FHM and AVP

AVP's first logo (right) was designed by a prisoner to show a closed fist changing into the dove of peace

 

 

The Alternatives to Violence Project (AVP) is FHM’s top priority among its practical projects. What is AVP?

Three years before FHM was founded, AVP trainers went to Moscow to train facilitators.  The new faciltators, with the support and involvement of FHM, went on to form the AVP Moscow Council and ran further workshops.  Several years later, two more groups started holding their own workshops: AVP Dzerzhinsk and AVP Lipetsk.  All the Russian groups have now merged to form AVP Russia, with a part-time co-ordinator paid by FHM.

Workshops have also been held with refugees in Chechnya and Ingushetia.  More recently a new group, AVP Odessa, has started holding workshops, including workshops with prisoners in  Ukraine.  Participants from the three Baltic States have been trained by the AVP Russia.
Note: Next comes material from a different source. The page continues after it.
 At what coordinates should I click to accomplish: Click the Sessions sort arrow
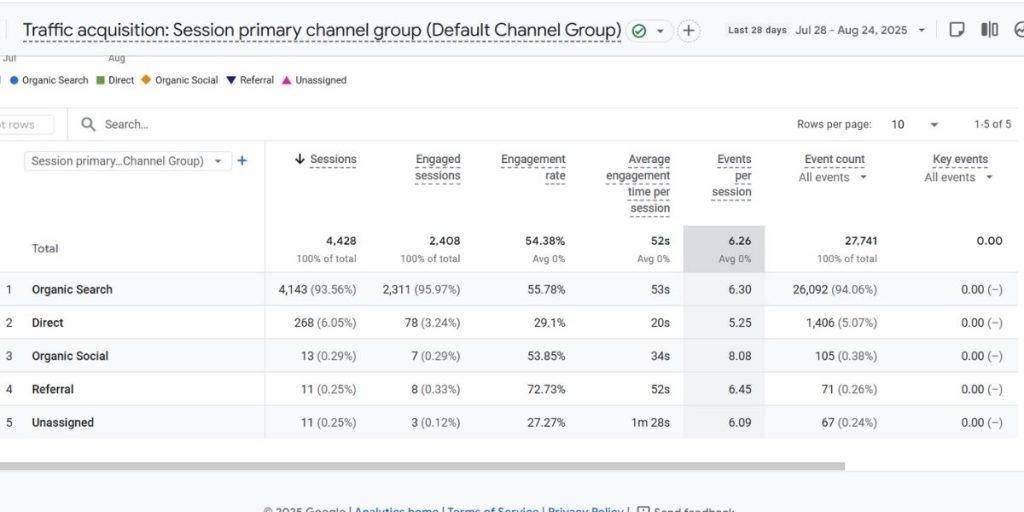point(300,159)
FHM set up the AVP Council and has always had more than a funding relationship with AVP. FHM staff and board members take an active role in the project’s development and a member of FHM staff who is AVP trained serves on the Council.
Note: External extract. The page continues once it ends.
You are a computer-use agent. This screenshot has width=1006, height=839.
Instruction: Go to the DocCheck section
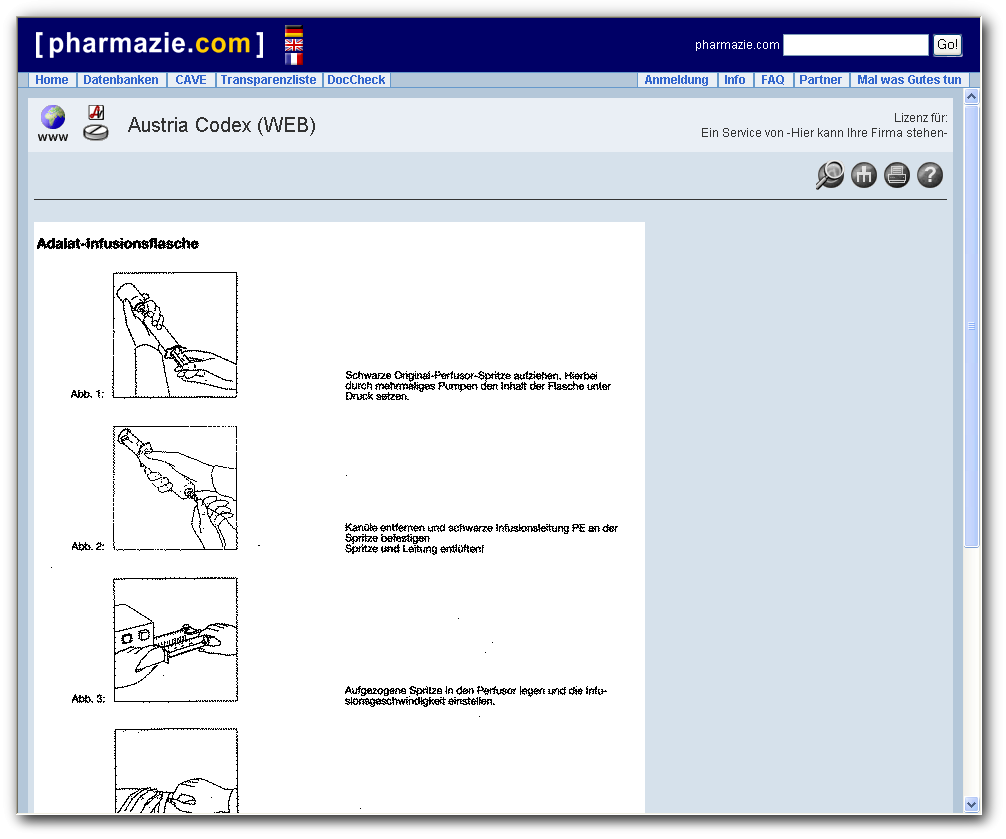[356, 80]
One of the most effective features of AVP is that participants, having gained experience from attending the three stages of workshop (basic, advanced and training for trainers),  can then go on to train more groups of facilitators and so the project has a potentially unlimited capability for growth.  All  these regional groups developed as a result of the first workshops held in Moscow thirteen years ago.

Several AVP groups have held workshops with conscripts in the army (pictured here doing a "blind trust walk"). Feedback from these workshops has shown that the men found this work useful in helping them deal with the difficult situation they find themselves in. Several conscripts said that the workshops allowed them to ‘remain human’.

AVP workshops have been held worldwide for over thirty years and it has been shown that the workshops provide people with the skills to lead nonviolent lives, based on respecting one another.  The workshops allow people to experience and deepen their understanding of

  • assertiveness,

  • respect for all,

  • community building,

  • co-operation and

  • trust

They prove particularly useful for people who have

     resentments that become grudges,

          who get upset at being ignored,

               who have difficulty with anger

                    or who bully or are being bullied.